Les pages ascensionnelles de la fin des Proscrits ou le dernier chapitre — « Assomption » — de Séraphîta, sont envol, élan, extase, jouissance d’un voyage aérien vers là où « tout était à la fois, sonore, diaphane, mobile » (CH, XI, 855). En sympathie avec les textes, en osmose herméneutique, le Bachelard de L’Air et les songes s’attache au « rêve de vol » comme « ascension psychologique vécue » de Dante et Godefroid, Minna et Wilfried. Il les retire à l’allégorie, à la littérature et à ses effets, pour en certifier ce qu’il nomme la « sincérité », le caractère d’« expérience onirique réelle ». Sans doute. Mais faute d’y croire, d’en éprouver la vibration, faute presque de les comprendre, la lecture contemporaine (la mienne toutefois) peine à en éprouver le frisson cosmique. Ces textes (en vérité tout aussi ou plus encore référencés que d’autres, fusion de Böhme, Saint-Martin, Swedenborg ou Mme Guyon) ont pour nous cependant une singularité absolue. Mais les reconnaître singuliers ne suffit pas à emporter l’adhésion, le partage.
À ces exceptions hérétiques près, le ciel balzacien apparaît majoritairement dépendant, voire redondant, saisi par le pacte métonymique qui structure son roman et par l’unité de composition qui le lie. Le ciel mérite mention par analogie, par ce qu’il apprend sur un autre lieu ou comme indice d’une situation ou d’un personnage. Le ciel reflète (des sentiments, des émotions). Le ciel est un reflet. « Les arbres, l’air, le ciel, toute la nature me semblait répéter le sourire de Fœdora. », La Peau de chagrin, (CH, X, 167). De ce point de vue, le ciel est un détail, fonctionne comme détail, « détail immense » selon l’expression balzacienne. Fonctionnel, fonctionnaire du récit. Le ciel s’accorde et se « confond », il prolonge. Il est semblance et contiguïté. J’appliquerai volontiers aux ciels parisiens la célèbre formule de Ferragus : « là, Paris n’est plus ; et là, Paris est encore ». Quelques exemples de ces pratiques, de la confusion des espaces comme des continuités espace-personnage :

Le ciel avait une pureté ravissante. La teinte foncée de sa voûte arrivait, par d’insensibles dégradations, à se confondre avec la couleur des eaux bleuâtres, en marquant le point de sa réunion par une ligne dont la clarté scintillait aussi vivement que celle des étoiles. [...] c’était un tableau plein d’harmonies, une scène d’où l’âme humaine pouvait embrasser d’immuables espaces. (La Femme de trente ans, CH, II, 1180-1181).

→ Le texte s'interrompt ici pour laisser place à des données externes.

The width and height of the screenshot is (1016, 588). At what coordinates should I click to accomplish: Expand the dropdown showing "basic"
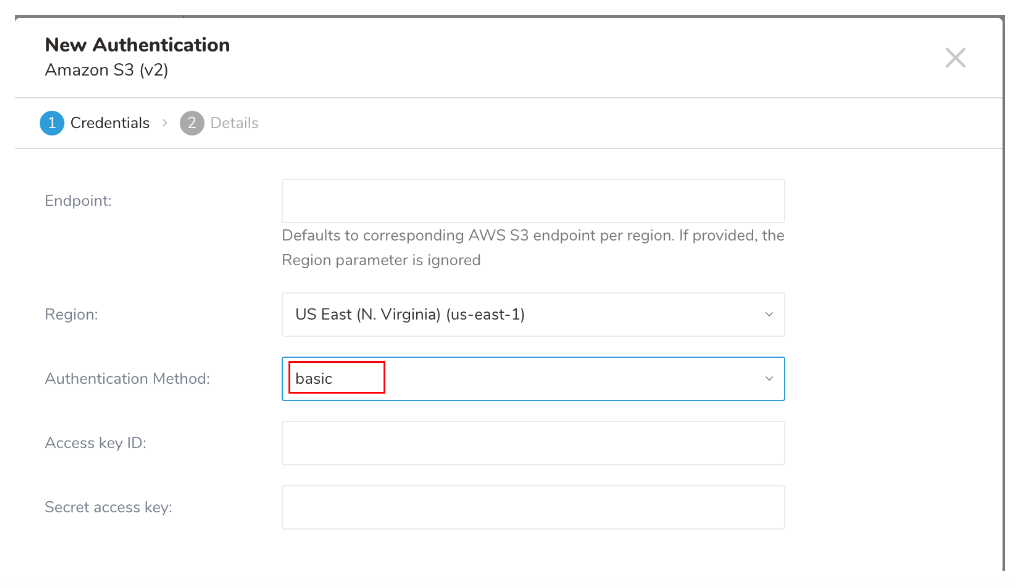tap(532, 379)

Le ciel était sans nuages, la mer était sans rides ; d’autres n’y eussent vu que deux steppes bleus [sic] l’un sur l’autre ; mais nous [Louis et Pauline], nous qui nous entendions sans avoir besoin de la parole, [...] nous nous serrions la main au moindre changement que présentaient, soit la nappe d’eau, soit les nappes de l’air, car nous prenions ces légers phénomènes pour des traductions matérielles de notre double pensée. (Un drame au bord de la mer, CH, X, 1160).

Or, par une belle matinée de printemps où les feuilles ne sont pas vertes encore, quoique dépliées ; où le soleil commence à faire flamber les toits et où le ciel est bleu ; où la population parisienne sort de ses alvéoles, vient bourdonner sur les boulevards, coule comme un serpent aux mille couleurs, par la rue de la Paix, vers les Tuileries, en saluant les pompes de l’hyménée que recommence la campagne ; dans une de ces joyeuses journées donc, un jeune homme, beau comme était beau le jour de ce jour-là [...], se promenait dans la grande allée des Tuileries. (La Fille aux yeux d’or, CH, V, 1054).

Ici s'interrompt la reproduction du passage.